The city currently has no use for the center complex, which includes structures built in the 1800s, 1950s and 1970s, with an indoor pool built in the 1950s and a 50-person function hall.
The first order of business is to seek an independent appraisal of the market value of the buildings and property, City Manager Guy Santagate said Friday.
Santagate said he is happy the city was released from the trust binding the city to use the property and buildings for recreation.
“It’s outlived its goals and usefulness,” he said of the now-unoccupied community center on Broad Street.
The Claremont Savings Bank Community Center opened last year.
The Goodwin Community Center order was handed down by Probate Judge Elizabeth M. Leonard of the 5th Circuit Court Probate Division in Newport on May 16.
During the 1920s through 1940s, E. Charles and Mary A. Goodwin were prominent philanthropists in Claremont, according to the order.
In 1943, Mrs. Goodwin gave the property and building to the city as well as $25,000 — on the condition the city establish and maintain a recreational center for residents known as the E. Charles Goodwin Recreational & Community Center.
By 1976, all funds available from the gift and other bequests had been exhausted. In 2001, the main building was closed due to safety code violations. The city determined it would cost millions to renovate the building to conform with building codes, and so it moved forward with plans to build a new community center.
However, bound by the trust Mrs. Goodwin created, the city could not sell the Goodwin Community Center property or its buildings, while also being unable to use the property and building for uses other than recreational.

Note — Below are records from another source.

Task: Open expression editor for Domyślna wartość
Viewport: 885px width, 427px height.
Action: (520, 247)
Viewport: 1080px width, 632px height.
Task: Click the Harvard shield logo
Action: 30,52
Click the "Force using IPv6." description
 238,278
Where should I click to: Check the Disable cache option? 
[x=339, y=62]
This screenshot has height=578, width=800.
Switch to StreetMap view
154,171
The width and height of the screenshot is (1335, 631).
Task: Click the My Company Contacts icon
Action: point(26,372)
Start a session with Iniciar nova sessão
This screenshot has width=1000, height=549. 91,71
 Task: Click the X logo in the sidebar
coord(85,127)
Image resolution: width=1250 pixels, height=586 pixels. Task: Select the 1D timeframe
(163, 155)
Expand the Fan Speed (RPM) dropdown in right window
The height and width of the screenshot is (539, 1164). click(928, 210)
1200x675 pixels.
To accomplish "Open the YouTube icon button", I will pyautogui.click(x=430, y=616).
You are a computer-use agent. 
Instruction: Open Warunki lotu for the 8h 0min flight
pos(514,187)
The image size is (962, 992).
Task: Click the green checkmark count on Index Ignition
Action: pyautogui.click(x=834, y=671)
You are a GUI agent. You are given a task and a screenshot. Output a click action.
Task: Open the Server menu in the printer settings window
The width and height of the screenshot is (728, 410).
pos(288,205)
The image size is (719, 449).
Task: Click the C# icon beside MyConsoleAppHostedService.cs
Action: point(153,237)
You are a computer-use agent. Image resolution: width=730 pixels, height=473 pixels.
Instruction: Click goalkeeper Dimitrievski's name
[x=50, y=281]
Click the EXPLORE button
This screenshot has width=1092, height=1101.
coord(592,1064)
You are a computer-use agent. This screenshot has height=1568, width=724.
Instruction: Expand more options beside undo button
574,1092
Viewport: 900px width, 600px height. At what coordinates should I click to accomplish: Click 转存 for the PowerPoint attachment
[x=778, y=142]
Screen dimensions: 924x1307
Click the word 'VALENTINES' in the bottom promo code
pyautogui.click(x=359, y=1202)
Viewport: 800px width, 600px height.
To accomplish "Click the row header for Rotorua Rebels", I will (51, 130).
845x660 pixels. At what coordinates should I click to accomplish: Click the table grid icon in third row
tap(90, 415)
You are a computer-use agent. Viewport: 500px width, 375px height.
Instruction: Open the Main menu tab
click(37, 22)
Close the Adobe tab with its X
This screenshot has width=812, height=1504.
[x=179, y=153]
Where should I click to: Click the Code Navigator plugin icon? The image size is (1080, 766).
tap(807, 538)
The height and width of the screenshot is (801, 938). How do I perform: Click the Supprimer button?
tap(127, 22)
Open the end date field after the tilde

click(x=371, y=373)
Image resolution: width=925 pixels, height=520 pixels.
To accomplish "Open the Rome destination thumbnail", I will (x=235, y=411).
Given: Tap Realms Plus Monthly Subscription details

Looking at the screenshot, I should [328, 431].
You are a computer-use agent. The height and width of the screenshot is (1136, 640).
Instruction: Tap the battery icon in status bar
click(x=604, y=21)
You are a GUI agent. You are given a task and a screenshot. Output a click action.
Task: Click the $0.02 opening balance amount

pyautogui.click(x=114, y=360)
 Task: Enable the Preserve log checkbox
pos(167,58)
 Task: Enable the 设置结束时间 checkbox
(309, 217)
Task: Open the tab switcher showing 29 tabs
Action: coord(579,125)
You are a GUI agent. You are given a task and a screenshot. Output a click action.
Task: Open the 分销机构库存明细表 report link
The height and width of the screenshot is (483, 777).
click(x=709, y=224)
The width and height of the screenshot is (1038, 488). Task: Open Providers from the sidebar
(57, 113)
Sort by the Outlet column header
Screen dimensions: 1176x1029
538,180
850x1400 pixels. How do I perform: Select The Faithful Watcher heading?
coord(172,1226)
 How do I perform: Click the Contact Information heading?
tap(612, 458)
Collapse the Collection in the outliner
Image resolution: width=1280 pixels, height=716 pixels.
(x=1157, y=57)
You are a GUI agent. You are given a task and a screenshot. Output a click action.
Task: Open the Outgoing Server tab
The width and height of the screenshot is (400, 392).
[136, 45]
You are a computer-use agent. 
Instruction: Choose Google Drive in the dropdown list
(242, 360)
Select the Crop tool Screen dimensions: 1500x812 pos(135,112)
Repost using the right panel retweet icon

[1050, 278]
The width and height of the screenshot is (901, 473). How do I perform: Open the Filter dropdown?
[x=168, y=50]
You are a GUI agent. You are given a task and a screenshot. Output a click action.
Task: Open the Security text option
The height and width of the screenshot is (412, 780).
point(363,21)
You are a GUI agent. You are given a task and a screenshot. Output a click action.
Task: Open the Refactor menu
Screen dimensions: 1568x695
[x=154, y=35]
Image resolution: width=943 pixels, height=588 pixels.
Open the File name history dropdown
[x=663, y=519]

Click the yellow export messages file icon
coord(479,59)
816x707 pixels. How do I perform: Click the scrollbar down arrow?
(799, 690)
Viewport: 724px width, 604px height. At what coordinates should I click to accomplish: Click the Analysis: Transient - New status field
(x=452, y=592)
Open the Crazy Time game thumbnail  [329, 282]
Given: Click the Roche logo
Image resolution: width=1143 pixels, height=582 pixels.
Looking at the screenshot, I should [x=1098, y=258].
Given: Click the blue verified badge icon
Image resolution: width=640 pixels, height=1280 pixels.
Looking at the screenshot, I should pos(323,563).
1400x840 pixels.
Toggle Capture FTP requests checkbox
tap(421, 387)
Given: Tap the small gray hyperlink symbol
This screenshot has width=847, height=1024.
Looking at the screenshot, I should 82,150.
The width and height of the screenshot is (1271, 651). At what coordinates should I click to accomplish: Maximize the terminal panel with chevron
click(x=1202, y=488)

“Based upon the offers of proof made by the city, the court agrees that the use of the Goodwin Community Center for recreational purposes has become “... impracticable ... obsolete, ineffective or prejudicial to the public interest to achieve,’” Leonard wrote in the court order.
The director of the charitable trust has the right to request a further hearing before the county relating to any aspect of the marketing and sale of the property, Leonard wrote.
She also ordered the city to establish a trust to be named the E. Charles Goodwin Recreational & Community Fund for the purpose of maintaining and improving the city’s recreational facilities, and programs and activities that benefit Claremont residents.
The proceeds from the sale of the property on Broad Street will go into the new trust, Santagate said.